Questo metodo di selezione ha preso piede nei Paesi in cui l’influenza dell’industria sementiera è meno sentita e dove la filiera è più breve, poiché le popolazioni non sono certificabili ovunque ed anche perché, in alcune zone, le caratteristiche ricercate in una varietà sono peculiari e difficili da reperire sul mercato maggioritario, ad esempio i cereali dal fusto lungo per chi non considera solo la granella, ma anche la paglia come fonte di reddito, come in molti paesi di Africa e Medio-Oriente. Il metodo richiede per altro una sinergia con i ricercatori disponibili a questo tipo di sperimentazione, che obbliga a viaggiare e ad arrivare a varietà utili, ma non registrabili. Inizia però ad esserci spazio e interesse anche da parte di alcune realtà più vicine al nostro modo di vivere. Nel 2010 la Commissione Europea ha finanziato fino al 2014 il progetto SOLIBAM sulla partecipazione, che ha permesso la mercificazione di popolazioni di cereali all’interno dell’UE, modificando il regolamento europeo fino al 2018, con lo scopo di studiare le modalità di commercializzazione di questi semi per individuare principi e regole di future normative in materia. Nel 2015, per altri quattro anni, è nato poi il nuovo progetto Diversitifood, basato sul presupposto di creare reti per i sistemi alimentari locali di alta qualità.

E in Italia?

Esistono casi di produttori italiani che, appassionandosi a tale metodo, si servono di vari canali di commercializzazione, come i mercati rionali, adottando il miglioramento genetico evolutivo per la produzione di diverse specie di cereali per l’ottenimento di farine, e aziende più ampie, come Floriddia vicino a Peccioli (PI), che coltiva grani antichi e li trasforma autonomamente.
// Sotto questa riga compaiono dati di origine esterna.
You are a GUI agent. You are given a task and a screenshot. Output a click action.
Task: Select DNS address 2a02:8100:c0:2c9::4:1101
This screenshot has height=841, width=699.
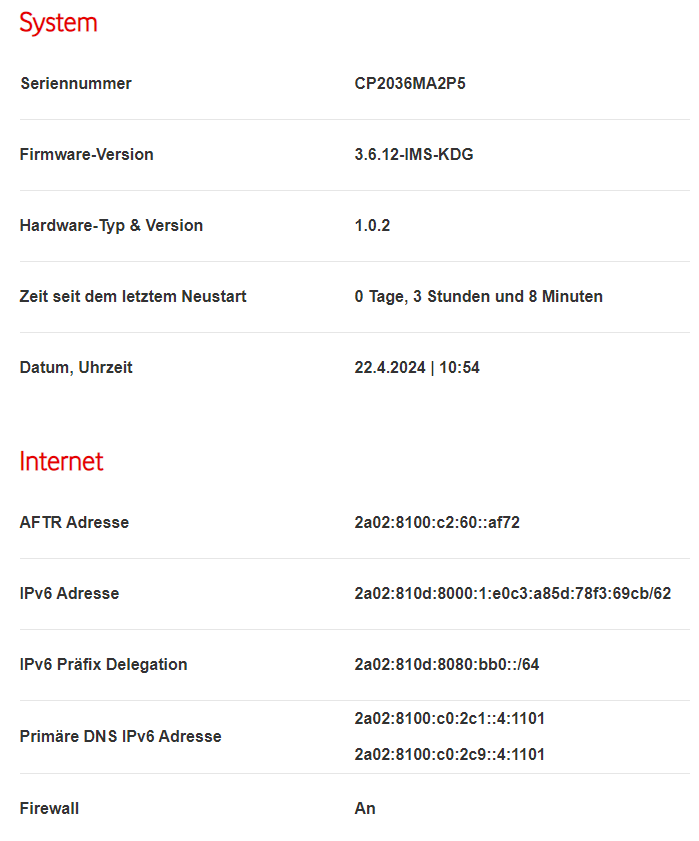(x=450, y=754)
L’associazione senza fini di lucro Rete Semi Rurali, a cui aderiscono oltre 30 produttori che seminando e vendendo grani locali, ha come obiettivo quello di salvaguardare, nel loro piccolo, la biodiversità, offrendo merci curiose e salutari.

Le popolazioni e i miscugli non possono competere a livello quantitativo con le varietà utilizzate nel metodo convenzionale, consentendo produzioni mai superiori a 2 – 3 t/ha; non possono nemmeno rispondere alla richiesta qualitativa dei trasformatori che spesso si dichiarano costretti a comprare grano da fuori, più ricco in glutine e proteine, per garantire una pasta di eccellenza.

Offrono però il vantaggio di consentire produzioni resilienti, ovvero costanti nel tempo malgrado le avversità climatiche che si possono presentare, cambiando talvolta repentinamente da un anno ad un altro, ampliano la scelta di seme da utilizzare in agricoltura biologica, possiedono caratteristiche qualitative adatte al mercato del gluten-free o composizioni nutrizionali interessanti.